To do
The response must be the exact lines from the line holding "This screenshot has height=1075, width=829." through the end of the entries, with no pictures and nothing else.

▼▼▼

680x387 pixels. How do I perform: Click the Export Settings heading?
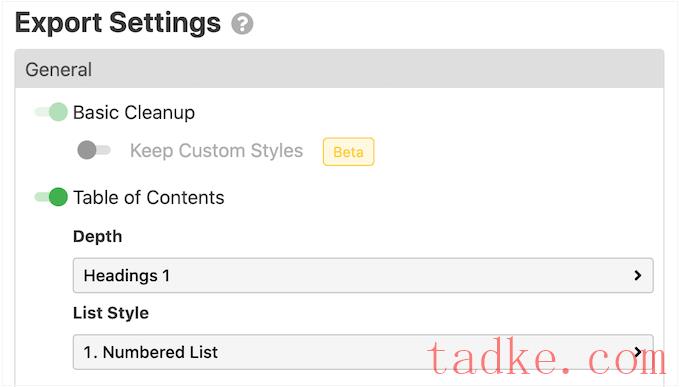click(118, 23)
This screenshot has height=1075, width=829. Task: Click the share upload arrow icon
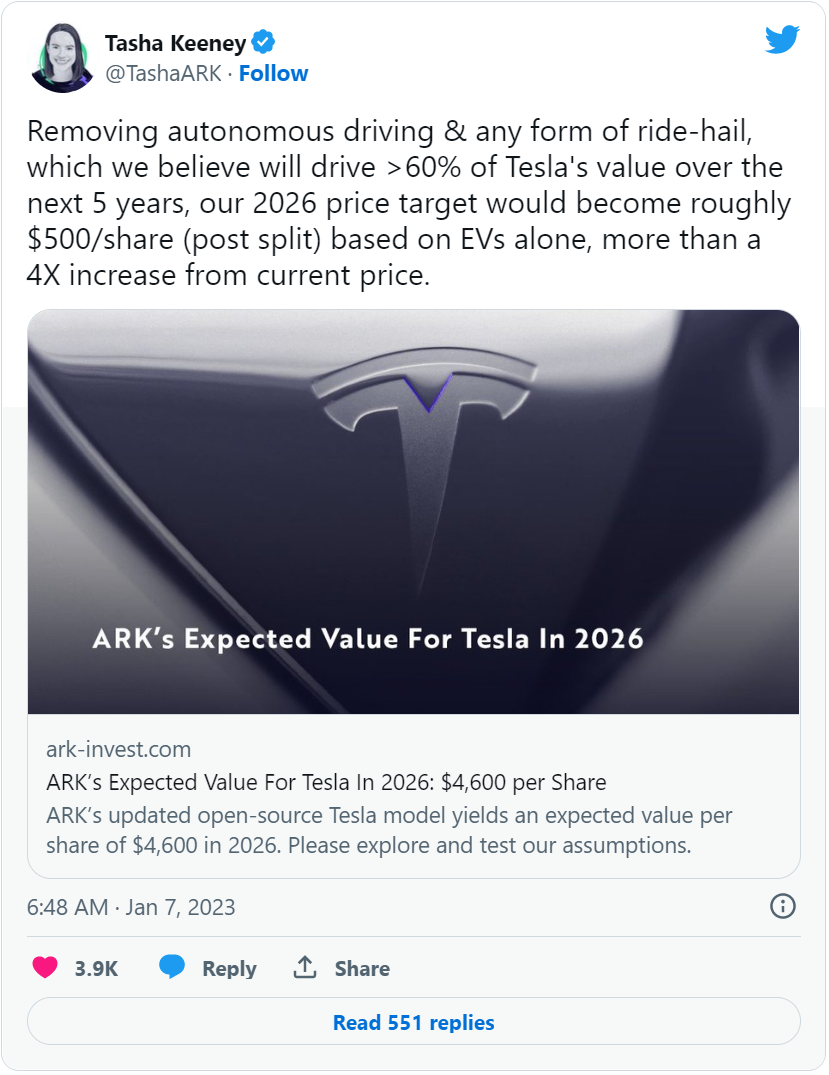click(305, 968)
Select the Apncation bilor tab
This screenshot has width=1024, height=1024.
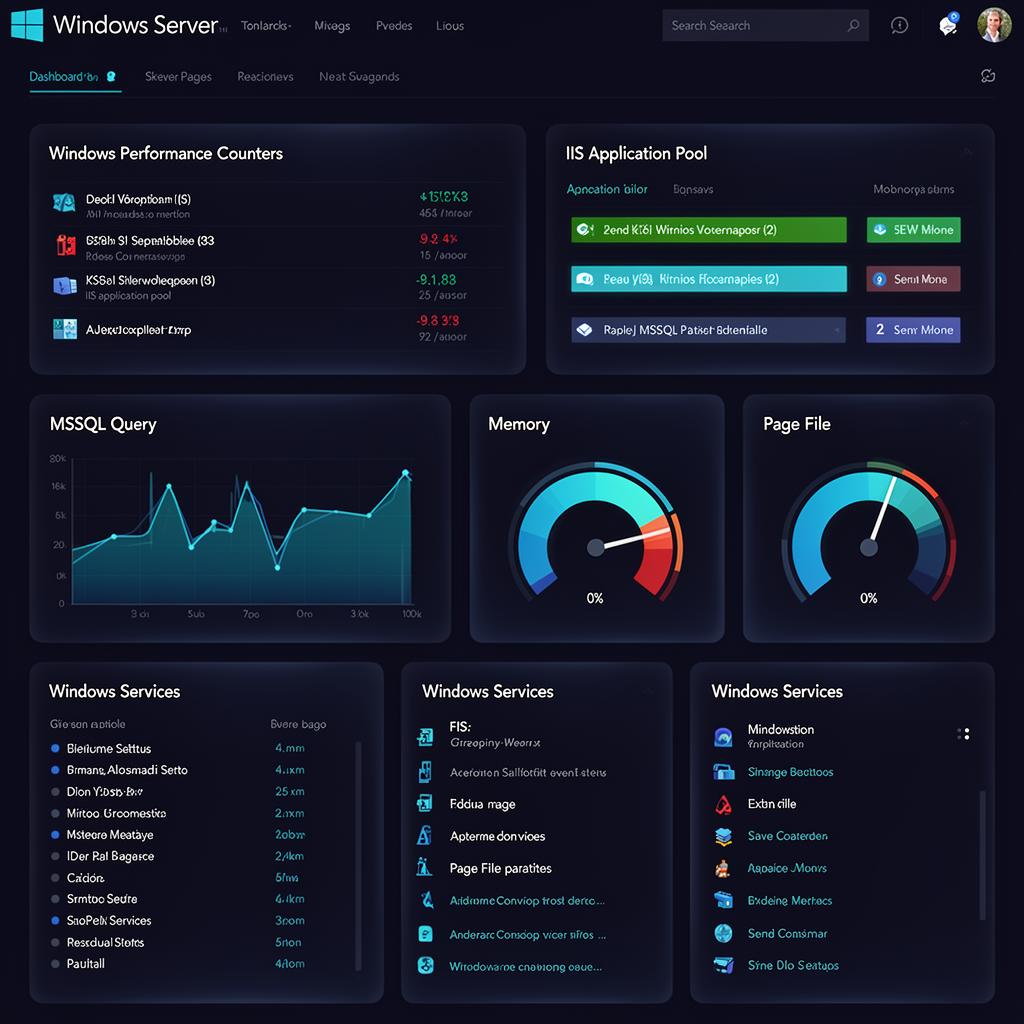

▲▲▲

Answer
This screenshot has height=1075, width=829. Task: Click the share upload arrow icon
click(305, 968)
Select the Apncation bilor tab
This screenshot has width=1024, height=1024.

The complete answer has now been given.